As I opened the bathroom door, my smugness went away. Actually, it ran a way whimpering. Cramped would be an understatement to the size of the bathroom. I squeezed in and went to the urinal. Now the urinal was pretty unique. It was a trough type with continuous running water. While that is commonplace, it was the size that wasn’t. The urinal as about 2 feet long, which was good enough for one person, but two people would make it real right. Well, when you have to go, you have to go, so I began.

To my surprise, the door opens and in comes one of the men from the bar. Now, I expected him to go into the stall due to the space issues. Nope, that was my first mistake. Actually, that was my second mistake. My first one was to have located my self at the end of the urinal furthest from the door. This allowed the bar patron to block me in as he joined me at the urinal. Now that he had me cornered so to speak, the Interrogation began…BP is bar patron, Me is myself of course.

BP: “So where you from?”
Me, a bit startled, but trying to be polite: “Over by Westland”
BP: “Why didya come in here?”
Me, still trying to be polite: “Oh, we were driving by and thought we would see what it’s like.”
BP: “This a good bar. I been coming here since I got home from The War.”

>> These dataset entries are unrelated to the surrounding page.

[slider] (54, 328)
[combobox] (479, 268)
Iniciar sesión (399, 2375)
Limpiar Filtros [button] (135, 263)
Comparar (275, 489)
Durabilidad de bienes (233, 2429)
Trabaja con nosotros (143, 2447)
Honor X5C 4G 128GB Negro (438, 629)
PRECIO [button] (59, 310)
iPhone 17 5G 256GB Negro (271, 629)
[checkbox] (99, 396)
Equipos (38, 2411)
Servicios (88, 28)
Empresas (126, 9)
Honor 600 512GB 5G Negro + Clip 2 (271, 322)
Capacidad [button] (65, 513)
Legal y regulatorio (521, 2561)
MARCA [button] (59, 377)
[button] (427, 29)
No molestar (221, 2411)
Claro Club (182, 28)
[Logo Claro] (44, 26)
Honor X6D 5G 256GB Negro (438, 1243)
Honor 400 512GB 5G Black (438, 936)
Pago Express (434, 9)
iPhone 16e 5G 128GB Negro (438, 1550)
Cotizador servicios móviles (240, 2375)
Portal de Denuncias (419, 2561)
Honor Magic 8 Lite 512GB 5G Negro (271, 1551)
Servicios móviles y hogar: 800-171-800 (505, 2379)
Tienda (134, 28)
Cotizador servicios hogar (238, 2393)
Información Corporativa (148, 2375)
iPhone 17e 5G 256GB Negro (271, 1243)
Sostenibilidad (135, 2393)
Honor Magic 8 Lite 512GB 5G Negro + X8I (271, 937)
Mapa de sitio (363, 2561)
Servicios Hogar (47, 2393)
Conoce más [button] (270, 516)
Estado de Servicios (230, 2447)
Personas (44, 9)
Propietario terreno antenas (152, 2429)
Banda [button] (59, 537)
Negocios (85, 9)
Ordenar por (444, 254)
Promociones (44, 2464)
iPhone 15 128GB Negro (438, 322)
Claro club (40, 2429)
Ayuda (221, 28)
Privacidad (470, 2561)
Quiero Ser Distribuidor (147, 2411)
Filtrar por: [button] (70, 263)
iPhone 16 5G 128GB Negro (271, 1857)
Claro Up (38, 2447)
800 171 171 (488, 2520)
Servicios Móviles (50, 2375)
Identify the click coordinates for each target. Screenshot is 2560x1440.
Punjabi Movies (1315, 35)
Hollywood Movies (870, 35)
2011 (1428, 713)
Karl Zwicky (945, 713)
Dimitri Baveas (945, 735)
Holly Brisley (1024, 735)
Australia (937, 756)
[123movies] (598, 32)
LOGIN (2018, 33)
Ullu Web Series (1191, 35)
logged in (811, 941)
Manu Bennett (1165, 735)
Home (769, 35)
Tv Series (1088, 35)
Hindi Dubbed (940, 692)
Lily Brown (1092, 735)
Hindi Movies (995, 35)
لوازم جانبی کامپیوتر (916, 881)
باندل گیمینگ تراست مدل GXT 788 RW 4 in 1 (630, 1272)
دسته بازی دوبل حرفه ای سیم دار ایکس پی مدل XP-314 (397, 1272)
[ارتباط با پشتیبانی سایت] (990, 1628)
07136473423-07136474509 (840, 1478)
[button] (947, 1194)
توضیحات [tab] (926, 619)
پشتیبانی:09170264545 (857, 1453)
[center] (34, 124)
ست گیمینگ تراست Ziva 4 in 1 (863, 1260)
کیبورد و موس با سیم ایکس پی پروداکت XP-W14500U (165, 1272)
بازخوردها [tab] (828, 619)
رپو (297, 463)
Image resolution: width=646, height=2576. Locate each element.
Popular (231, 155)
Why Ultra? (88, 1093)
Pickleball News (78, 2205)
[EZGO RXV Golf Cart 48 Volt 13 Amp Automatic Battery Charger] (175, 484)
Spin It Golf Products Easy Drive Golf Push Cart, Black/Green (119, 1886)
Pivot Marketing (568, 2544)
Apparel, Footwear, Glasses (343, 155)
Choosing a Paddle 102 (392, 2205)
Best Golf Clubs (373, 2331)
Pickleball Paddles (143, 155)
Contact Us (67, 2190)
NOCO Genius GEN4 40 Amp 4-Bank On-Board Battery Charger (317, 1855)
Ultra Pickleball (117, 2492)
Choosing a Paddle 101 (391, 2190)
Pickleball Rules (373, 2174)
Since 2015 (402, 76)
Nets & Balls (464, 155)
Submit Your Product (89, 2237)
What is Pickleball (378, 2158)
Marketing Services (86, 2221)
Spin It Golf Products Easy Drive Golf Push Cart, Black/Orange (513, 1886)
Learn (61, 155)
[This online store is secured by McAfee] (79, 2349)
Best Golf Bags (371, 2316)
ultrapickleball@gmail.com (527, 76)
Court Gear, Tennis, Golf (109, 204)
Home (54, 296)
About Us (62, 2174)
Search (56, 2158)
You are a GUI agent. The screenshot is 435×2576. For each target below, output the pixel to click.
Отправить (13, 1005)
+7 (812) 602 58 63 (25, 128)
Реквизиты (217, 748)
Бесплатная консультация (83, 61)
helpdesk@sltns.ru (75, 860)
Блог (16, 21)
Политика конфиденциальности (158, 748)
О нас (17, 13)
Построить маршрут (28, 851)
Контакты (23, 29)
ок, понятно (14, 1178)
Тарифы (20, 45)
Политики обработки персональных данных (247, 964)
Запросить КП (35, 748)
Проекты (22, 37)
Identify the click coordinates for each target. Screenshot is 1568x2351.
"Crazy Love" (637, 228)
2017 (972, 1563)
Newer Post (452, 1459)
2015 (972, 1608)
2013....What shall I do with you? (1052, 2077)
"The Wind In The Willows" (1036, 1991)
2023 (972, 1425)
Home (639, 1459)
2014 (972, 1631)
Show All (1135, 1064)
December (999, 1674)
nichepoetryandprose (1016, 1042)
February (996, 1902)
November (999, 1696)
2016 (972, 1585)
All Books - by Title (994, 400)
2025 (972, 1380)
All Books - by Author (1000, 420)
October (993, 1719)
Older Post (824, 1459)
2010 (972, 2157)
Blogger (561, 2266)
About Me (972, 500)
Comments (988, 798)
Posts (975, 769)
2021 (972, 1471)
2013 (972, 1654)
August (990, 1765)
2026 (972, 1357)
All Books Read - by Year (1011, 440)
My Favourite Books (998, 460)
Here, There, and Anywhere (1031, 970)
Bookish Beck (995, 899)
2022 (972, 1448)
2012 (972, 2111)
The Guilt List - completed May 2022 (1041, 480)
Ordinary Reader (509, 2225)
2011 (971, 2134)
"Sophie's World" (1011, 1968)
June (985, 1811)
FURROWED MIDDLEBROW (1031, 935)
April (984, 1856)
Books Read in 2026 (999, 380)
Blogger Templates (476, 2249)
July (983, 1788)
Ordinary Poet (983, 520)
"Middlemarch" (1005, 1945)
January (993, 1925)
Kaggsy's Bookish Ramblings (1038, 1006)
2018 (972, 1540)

(I meant to ask if he meant the Civil or revolutionary, but figured he might have a stroke, so didn’t)

BP: “Yep, I got home and wanted a drink, so my momma brought me here. I like it. It’s a good place. Momma always said it was good place and she was right. Never had any trouble here. Now next door. That’s at rough place. Momma always told me it was and it really is. Why I went in there once and a fight broke out. Never went back, but momma sure was right. That’s a rough place.

BP stopped for moment to catch his breath. I think he was also looking for his oxygen bottle, but he could have been looking for his friendly pink elephants. I am pretty sure that he saw and conversed with them a lot. The Interrogation began again.

BP: Whatcha’s name?
Me (no longer polite): Dave.
BP: Ya married?
Me: No
BP: Ya go to school ‘round here?
Me: No
BP: Well, school here is okay, though I only went to the 10th, then I went to “The War”. Kids nowadays just don’t larn nothing. Lazy is what they are. School’in was important when I was a boy. Now, they hang out on the corner. Sassin’ people as they walk by. Its not right. Someone should tan their hide.”

Now, I was done and had been for a minute or so. I had shaked, tucked, and zipped back up, but I was stuck. The old man was literally blocking the door. I could have been a jerk and pushed the guy out of the way, but he would have broken a hip and made me feel bad, so I stayed.

BP: “I wus taught to respect my elders. My momma wuld a whupped me, had I not. Momma always said respect the old folks. I do too. I respect them as they didn’t always have it good. I always had work, so it was hardship. Momma was always right. Momma said this wus a good bar.”

By this time, I realized I was trapped by Warrendale’s version of Forrest Gump. Momma always said “life was like a box of chocolate. Sometimes you got the cherry and sometimes you got the nut in the bathroom.” I decided to take action.

Me: “Uhh, excuse me.”
BP: “ Huh”
Me (pointing to my zipper): “Umm, I am done. Can I get by to wash my hands?”
BP: “Oh sure”

So BP opens the door to the hallway and walks out. I think that I am rid of him. Sometimes I think too much. He stands there, holding the door open, and begins to question me while I wash my hands.

BP: “Ya going to stick around fur a while?”
Me: “ Don’t know”
BP: “ Wull, ya shuld as this is a good bar. Momma says so and its true.
Me: “Thanks, I will remember that”
BP: “Yep, a good bar. Next door isn’t a good bar.”

I squeeze by him, walk rapidly back to the bar, and sit down. Shaun asks me what happened as the old man is just standing there grinning at me. I begin to relate my tale and as I get to the end, I realize that the funniest/weirdest thing is the old man never went to the bathroom. He didn’t even pretend to. He just stood there gathering information.

Take this as a lesson. Learn from my mistake. When you are in a small dank bathroom, remember positioning is everything. If you don’t plan ahead, you too can be trapped and interrogated by an old man.